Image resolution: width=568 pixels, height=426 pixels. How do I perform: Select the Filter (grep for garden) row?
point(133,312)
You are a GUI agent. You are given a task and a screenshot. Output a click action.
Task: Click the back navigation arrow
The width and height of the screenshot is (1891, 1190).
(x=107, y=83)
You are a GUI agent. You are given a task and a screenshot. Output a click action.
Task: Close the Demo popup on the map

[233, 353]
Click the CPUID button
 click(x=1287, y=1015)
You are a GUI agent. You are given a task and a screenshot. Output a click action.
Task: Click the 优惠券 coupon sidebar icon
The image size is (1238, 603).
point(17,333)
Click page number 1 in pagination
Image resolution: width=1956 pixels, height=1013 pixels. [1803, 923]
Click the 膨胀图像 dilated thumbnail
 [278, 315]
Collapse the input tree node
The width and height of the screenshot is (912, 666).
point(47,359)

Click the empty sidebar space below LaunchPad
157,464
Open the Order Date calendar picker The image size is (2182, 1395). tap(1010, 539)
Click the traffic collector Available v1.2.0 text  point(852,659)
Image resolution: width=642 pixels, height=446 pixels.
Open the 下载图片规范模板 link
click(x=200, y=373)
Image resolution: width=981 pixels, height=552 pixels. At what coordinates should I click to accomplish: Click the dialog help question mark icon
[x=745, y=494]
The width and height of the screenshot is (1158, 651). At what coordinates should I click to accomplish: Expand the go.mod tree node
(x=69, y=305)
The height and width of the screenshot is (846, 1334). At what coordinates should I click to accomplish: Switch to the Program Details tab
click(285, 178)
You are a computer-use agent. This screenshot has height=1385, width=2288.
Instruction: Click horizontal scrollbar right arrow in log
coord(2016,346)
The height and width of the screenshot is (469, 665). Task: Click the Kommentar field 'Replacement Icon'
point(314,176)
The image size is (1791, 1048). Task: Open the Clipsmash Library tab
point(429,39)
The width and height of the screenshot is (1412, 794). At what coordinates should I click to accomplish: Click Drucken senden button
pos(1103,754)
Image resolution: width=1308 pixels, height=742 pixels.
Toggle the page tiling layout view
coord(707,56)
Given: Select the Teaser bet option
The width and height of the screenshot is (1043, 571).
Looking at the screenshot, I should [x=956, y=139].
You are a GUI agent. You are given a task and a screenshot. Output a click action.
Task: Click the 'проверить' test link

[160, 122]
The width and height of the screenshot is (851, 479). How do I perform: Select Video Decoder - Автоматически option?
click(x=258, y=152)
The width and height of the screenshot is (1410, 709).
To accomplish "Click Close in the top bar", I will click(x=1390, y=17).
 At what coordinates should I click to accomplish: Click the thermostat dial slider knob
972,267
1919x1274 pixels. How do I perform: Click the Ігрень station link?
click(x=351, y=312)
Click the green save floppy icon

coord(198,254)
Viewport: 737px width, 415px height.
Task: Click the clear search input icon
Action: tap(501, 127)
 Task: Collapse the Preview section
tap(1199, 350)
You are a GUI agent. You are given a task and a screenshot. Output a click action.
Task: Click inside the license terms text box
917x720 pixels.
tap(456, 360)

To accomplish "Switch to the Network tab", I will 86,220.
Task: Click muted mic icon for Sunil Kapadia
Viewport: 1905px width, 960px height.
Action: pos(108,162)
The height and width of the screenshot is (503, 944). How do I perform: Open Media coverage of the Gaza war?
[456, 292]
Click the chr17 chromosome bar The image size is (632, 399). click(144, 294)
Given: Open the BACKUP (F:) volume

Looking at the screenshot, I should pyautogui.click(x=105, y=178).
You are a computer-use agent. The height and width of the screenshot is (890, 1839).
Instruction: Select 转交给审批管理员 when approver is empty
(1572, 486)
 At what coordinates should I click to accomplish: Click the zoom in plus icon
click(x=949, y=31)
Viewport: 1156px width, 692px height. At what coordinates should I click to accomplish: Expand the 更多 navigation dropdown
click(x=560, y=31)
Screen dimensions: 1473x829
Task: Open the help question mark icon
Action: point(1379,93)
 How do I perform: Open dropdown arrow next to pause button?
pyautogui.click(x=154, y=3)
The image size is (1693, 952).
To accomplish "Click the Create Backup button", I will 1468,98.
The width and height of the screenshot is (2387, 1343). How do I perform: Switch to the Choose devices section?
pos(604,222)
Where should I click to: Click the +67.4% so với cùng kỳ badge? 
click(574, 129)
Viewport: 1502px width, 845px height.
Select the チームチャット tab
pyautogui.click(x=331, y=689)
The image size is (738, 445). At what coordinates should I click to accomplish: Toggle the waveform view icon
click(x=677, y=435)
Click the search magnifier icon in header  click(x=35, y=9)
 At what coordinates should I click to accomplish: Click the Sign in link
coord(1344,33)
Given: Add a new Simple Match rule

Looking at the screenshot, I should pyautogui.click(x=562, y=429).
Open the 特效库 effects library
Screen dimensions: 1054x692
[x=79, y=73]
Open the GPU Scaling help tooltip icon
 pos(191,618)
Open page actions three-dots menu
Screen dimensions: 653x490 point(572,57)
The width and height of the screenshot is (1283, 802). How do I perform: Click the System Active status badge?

Requirement:
Search each line of the data above for "text", and copy the lines where it occurs.

Solution to the problem:
Click the traffic collector Available v1.2.0 text  point(852,659)
Task: Click inside the license terms text box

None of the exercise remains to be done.